Pati, SMJTimes.com – Kondisi curah hujan yang tinggi membuat produksi garam tak bisa stabil, bahkan merugi.
“Tentunya dengan kondisi curah hujan yang cukup tinggi pada bulan-bulan seperti Desember hingga Februari sangat tidak memungkinkan para petani garam untuk produksi,” ujar Anggota dewan fraksi PDI Perjuangan itu, Senin (8/2/2021).
Menanggapi hal tersebut, Anggota Dewan Perwakilan Rakyat (DPRD) Kabupaten Pati, Noto Subiyanto mengimbau petani garam agar lebih mengoptimalkan produksi garam saat musim kemarau.

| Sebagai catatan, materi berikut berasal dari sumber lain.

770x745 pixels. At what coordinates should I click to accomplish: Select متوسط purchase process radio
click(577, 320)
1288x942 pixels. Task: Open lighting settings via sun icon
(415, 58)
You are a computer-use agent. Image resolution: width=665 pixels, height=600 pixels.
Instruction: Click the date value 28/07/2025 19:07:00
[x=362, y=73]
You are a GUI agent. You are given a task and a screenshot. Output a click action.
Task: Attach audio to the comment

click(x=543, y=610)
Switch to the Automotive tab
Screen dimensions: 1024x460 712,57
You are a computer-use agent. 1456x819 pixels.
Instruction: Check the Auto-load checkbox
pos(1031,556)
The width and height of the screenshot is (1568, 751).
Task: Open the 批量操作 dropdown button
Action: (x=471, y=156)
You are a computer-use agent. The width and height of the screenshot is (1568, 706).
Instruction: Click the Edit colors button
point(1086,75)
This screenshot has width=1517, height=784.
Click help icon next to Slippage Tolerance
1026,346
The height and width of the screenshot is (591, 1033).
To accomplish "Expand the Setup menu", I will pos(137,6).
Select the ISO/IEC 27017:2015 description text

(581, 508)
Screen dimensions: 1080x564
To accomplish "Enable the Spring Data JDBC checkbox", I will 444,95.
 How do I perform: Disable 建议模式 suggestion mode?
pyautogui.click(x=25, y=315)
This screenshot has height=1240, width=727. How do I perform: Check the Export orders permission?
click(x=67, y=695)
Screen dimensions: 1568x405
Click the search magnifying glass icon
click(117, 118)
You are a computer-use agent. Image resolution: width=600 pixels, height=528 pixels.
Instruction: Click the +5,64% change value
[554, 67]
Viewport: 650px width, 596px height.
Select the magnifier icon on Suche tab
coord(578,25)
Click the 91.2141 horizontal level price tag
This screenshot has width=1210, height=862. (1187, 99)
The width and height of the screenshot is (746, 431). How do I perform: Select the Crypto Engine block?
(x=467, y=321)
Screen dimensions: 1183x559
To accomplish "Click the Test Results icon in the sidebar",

“Biasanya saat kemarau, produktivitas garam tinggi. Siklus alamat seperti itu dan para petani garam harus bisa memanfaatkan waktu yang sebaik mungkin,” ujar Noto.
Sebelumnya Kepala Bidang Pengelolaan dan Pengembangan Produk Kelautan dan Perikanan (P3KP) Dinas Kelautan dan Perikanan Kabupaten Pati, Johanes Harnoko, menyebut produksi garam tambak di Pati kurang stabil. Hal tersebut disebabkan oleh sejumlah faktor.
Johanes mengatakan, salah satu faktor kurang stabilnya produksi garam di Pati karena peralatan yang digunakan masih sederhana dan masih bergantung pada kondisi cuaca dan iklim.
“Produksi garam dilakukan secara padat karya melalui di tambak dengan peralatan sederhana. Petambak mengandalkan penguapan air dan radiasi matahari. Sehingga produksi garam bergantung lamanya kemarau, tingkat kelembaban dan curah hujan,” jelas Johanes, Sabtu (30/1/2021).
Cara produksi secara tradisional ini dinilai kurang efektif, utamanya jika musim penghujan. Petani garam sama sekali tidak bisa melakukan produksi.
“Petambak garam kita, terutama di Pati masih menggunakan cara tradisonal. Yaitu memasukkan air tua di dalam petakan. Selanjutnya menunggu waktu yang cukup untuk melakukan penggarukan garam (kurang lebih 10 hari). Supaya kualitasnya baik,” imbuhnya.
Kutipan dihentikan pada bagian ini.